WORKING DATA:
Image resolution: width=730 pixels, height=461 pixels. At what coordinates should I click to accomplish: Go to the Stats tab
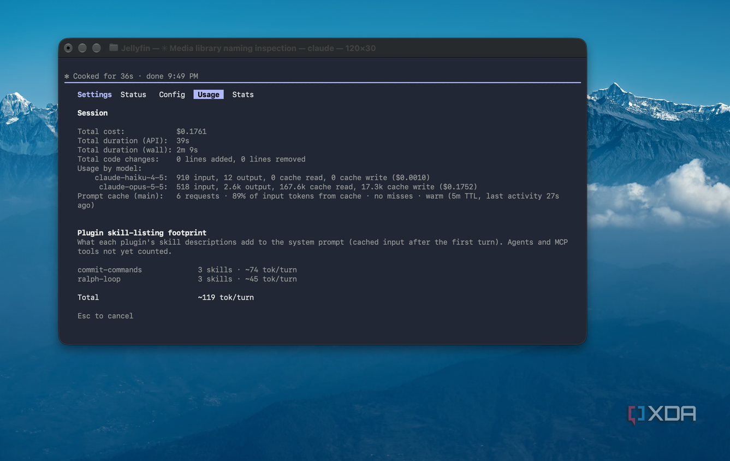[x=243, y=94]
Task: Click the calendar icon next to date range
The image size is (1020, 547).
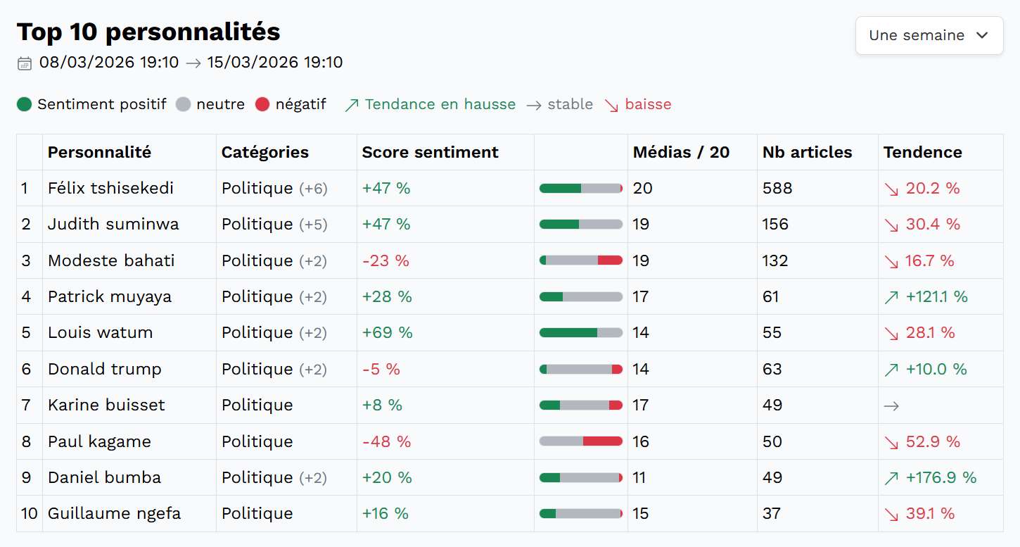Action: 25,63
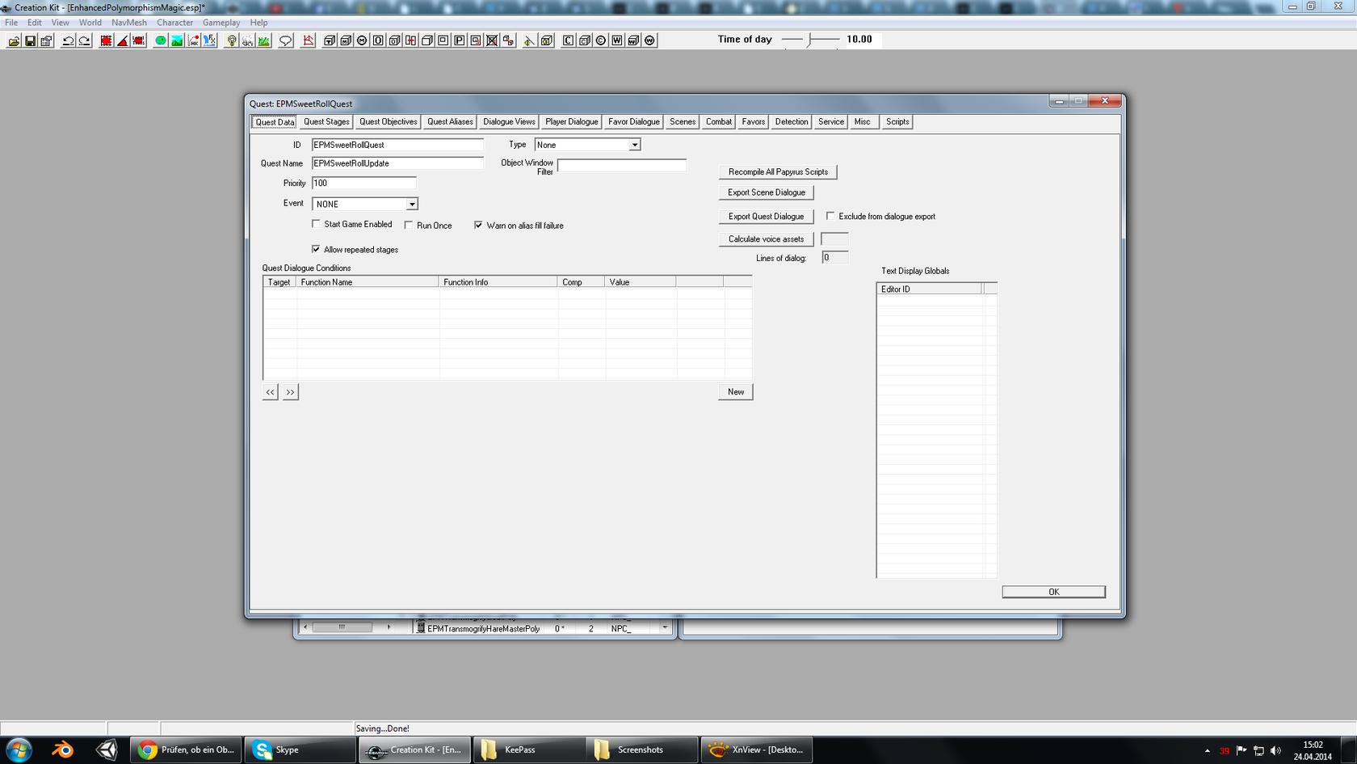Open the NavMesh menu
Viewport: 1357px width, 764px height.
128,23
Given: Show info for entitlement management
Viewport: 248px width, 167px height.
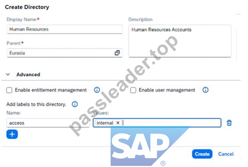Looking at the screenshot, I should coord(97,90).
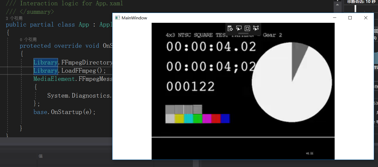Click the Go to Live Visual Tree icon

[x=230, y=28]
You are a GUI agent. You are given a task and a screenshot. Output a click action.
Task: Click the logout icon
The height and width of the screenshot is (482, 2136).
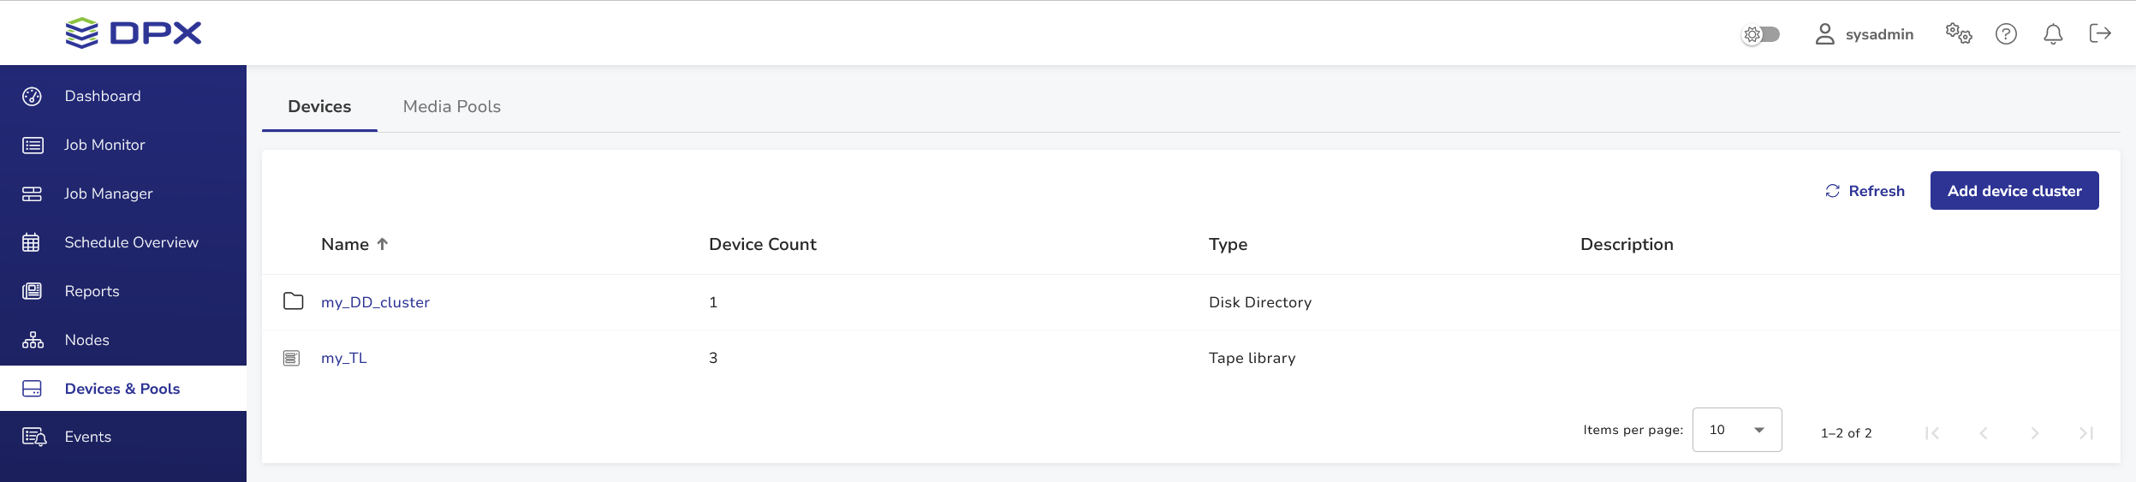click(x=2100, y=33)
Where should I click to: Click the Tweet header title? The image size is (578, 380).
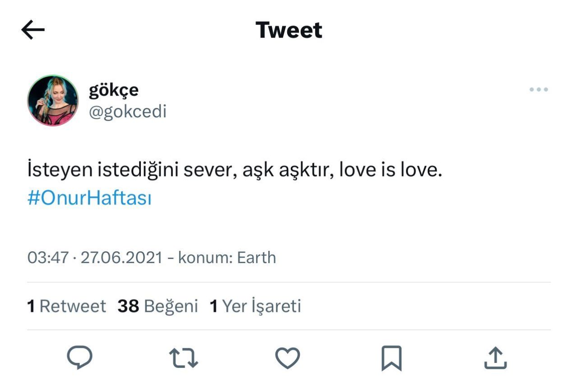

PROBLEM TO SOLVE: Output each of the lines above exactly, apart from the images.

ANSWER BELOW:
Image resolution: width=730 pixels, height=461 pixels. At what coordinates should I click to accomplish: Go to the Stats tab
[x=243, y=94]
Task: Click the calendar icon next to date range
The image size is (1020, 547).
Action: 25,63
Open the NavMesh menu
Viewport: 1357px width, 764px height.
128,23
Given: Show info for entitlement management
Viewport: 248px width, 167px height.
Looking at the screenshot, I should coord(97,90).
Click the Go to Live Visual Tree icon

[x=230, y=28]
You are a GUI agent. You are given a task and a screenshot. Output a click action.
Task: Click the logout icon
The height and width of the screenshot is (482, 2136).
click(x=2100, y=33)
Where should I click to: Click the Tweet header title? The image size is (578, 380).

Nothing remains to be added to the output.